Le tout, dans des locaux éparpillés un peu partout, sans aucune collaboration entre professions. Alors qu’il est su par tous que n’importe quelle décision humaine a des conséquences juridiques, comptables, et quelque fois judiciaires. Et que chaque professionnel n'a pas la science infuse.

Ne faut-il pas revoir çà ?... même sans avoir à se faire pousser au c… par l’U.E… ou... la clientèle ?

Tous les obstacles (réels ou pas) sauteront les uns après les autres : plus de tarifs, plus de monopoles, installation libre.
Ensuite, les professionnels choisiront entre l’inter - professionnalité ou l’indépendance. Et le client prendra le partenaire qui lui semblera le plus efficace.

L’obstruction notariale est d’autant moins admissible qu’à ce jour toutes les raisons qui fondaient jadis sa spécificité ont disparu…

guillotine 11/01/2017 09:41

Ils continuent à faire chier tout le monde..Si on en prennait un chacun, avec un beau coup de casque, il n'y en aurait plus... et à nous les études. Le gouvernement est bien patient. Ils font l'unanimité contre eux.

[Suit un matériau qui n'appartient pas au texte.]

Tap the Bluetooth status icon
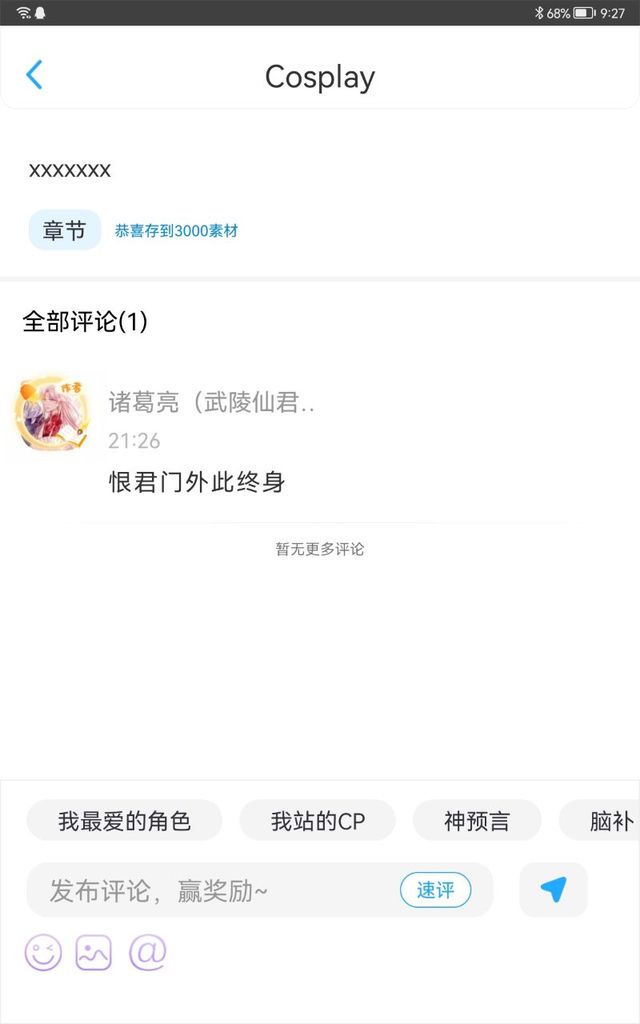This screenshot has width=640, height=1024. pyautogui.click(x=539, y=12)
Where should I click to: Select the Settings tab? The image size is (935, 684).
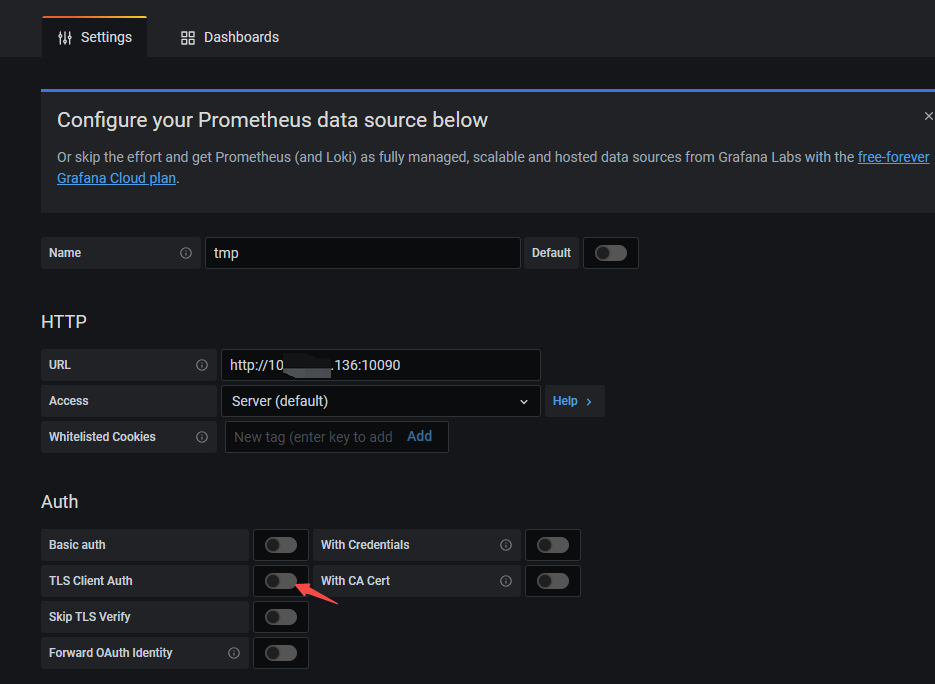(x=95, y=37)
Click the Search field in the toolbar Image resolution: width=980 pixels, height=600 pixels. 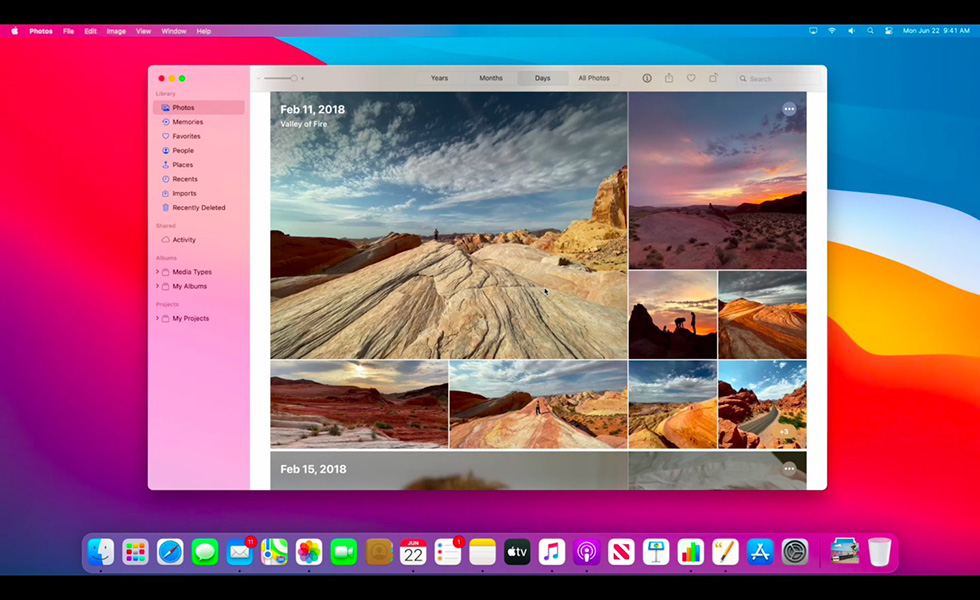point(775,78)
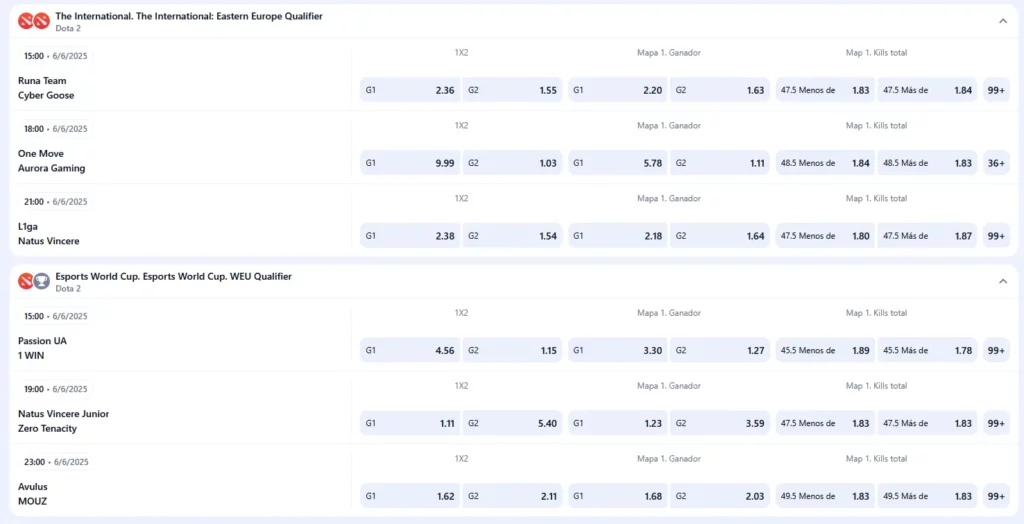This screenshot has height=524, width=1024.
Task: Select MOUZ G2 odds 2.11
Action: tap(512, 496)
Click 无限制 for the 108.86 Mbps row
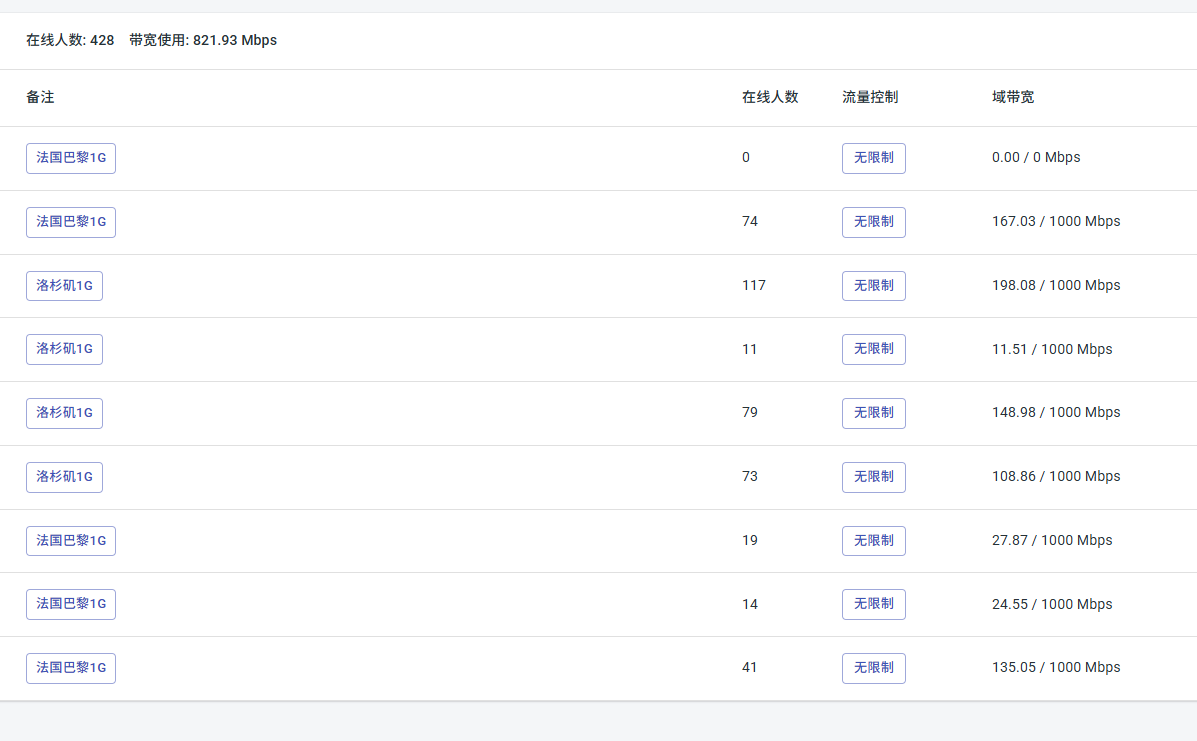The image size is (1197, 741). coord(873,477)
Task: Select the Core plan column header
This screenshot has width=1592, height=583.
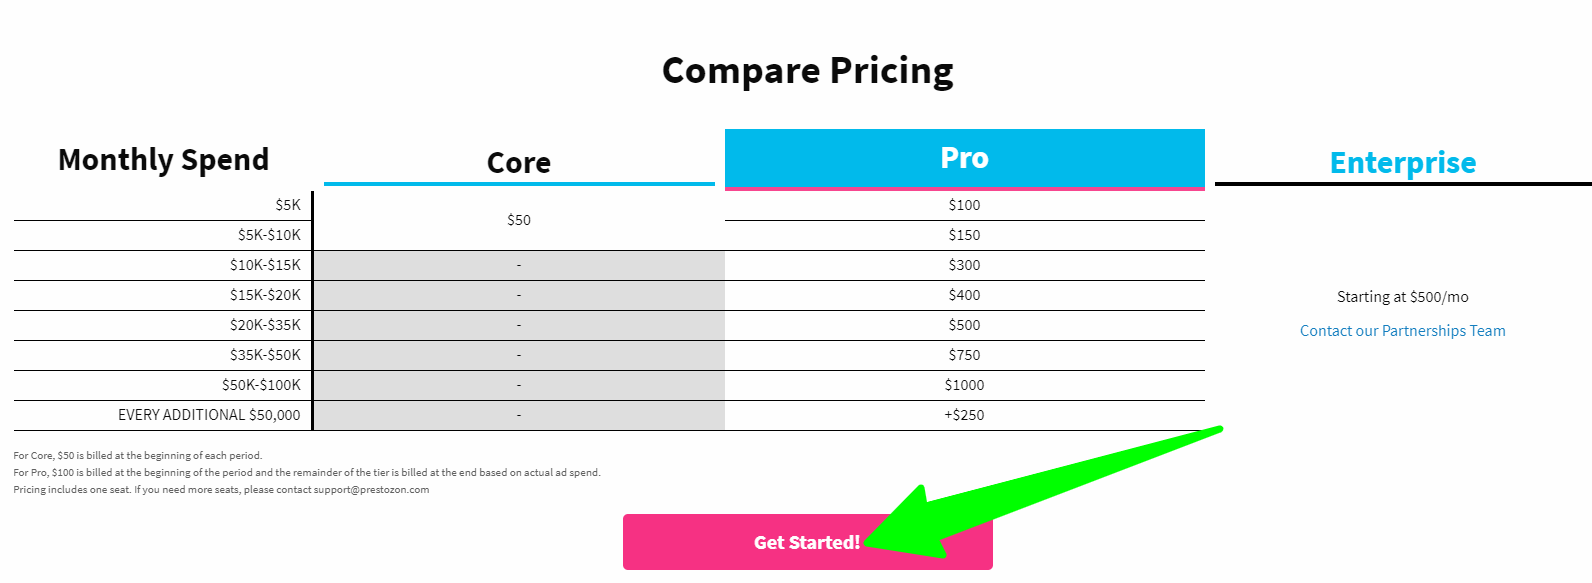Action: (518, 163)
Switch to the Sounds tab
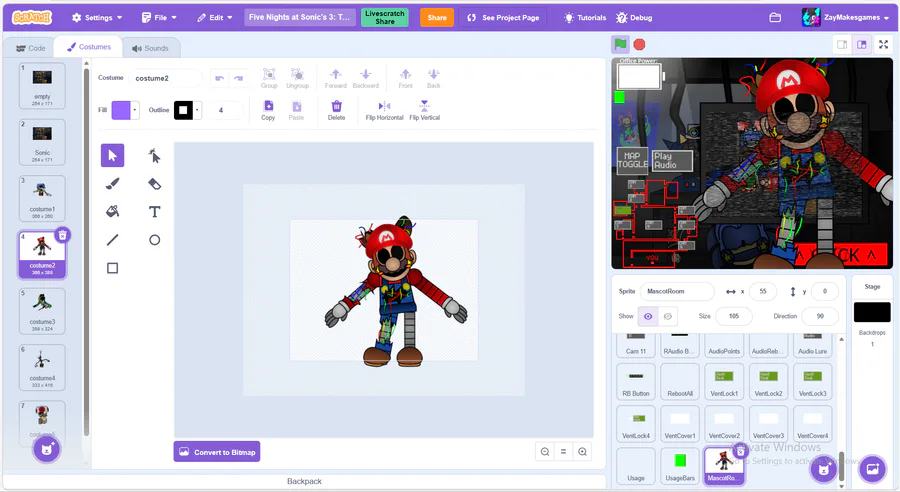 tap(149, 48)
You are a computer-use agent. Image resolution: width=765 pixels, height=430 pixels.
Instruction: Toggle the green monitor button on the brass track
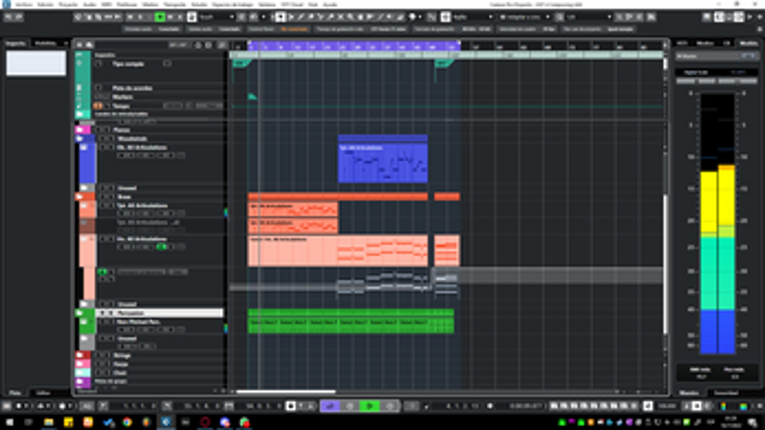tap(161, 246)
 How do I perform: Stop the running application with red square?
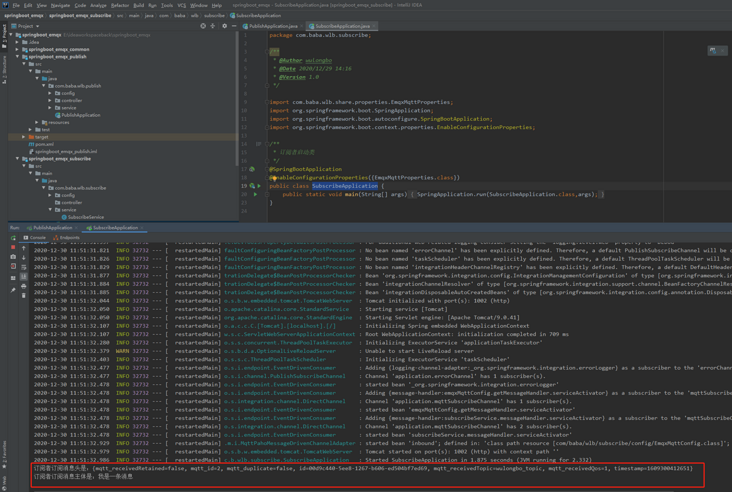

Quand donc on va se débarrasser de cette gangrène ? j'aimerais en voir vomir quelques uns. Je crois qu'ils s'attaquent aux avocats, et là ils trouveront meilleurs qu'eux...S'ils disparaissaient quel soulagement !

analiste 11/01/2017 08:23

Et disparition de leur remuneration... le nerf de la guerre

Tifou 11/01/2017 08:02

Cette mise au point est claire et nette et elle s'imposait.
Les notaires sont en train de jouer le mauvais cheval, plutôt que d'être toujours dans le conflit, ils feraient mieux de miser sur la coopération entre les profession, ce qui serait une attitude beaucoup plus positive et leur permettrait certainement de sauvegarder leur spécificité et de maintenir purement et simplement leur profession.

avocats notaires 11/01/2017 08:41

Aux qualités des présidents successifs du CSN, fatales à la corporation, il faut ajouter l'arrogance, le mépris pour tout ce qui ne leur ressemble pas, leur totale deconnexion du monde extérieur à leur petit milieu.
La profession ne s'en remettra pas.

CREDULE 11/01/2017 07:55

Le Président du CNB a totalement raison.
Il est profondément regrettable de chercher par tous moyens à bloquer le fonctionnement de cette Loi.
Bref, l'absurdité de certains : le combat professionnel ne se situe pas là.
Mais je reconnais bien là, la frange des "ultras" au sein de notre profession.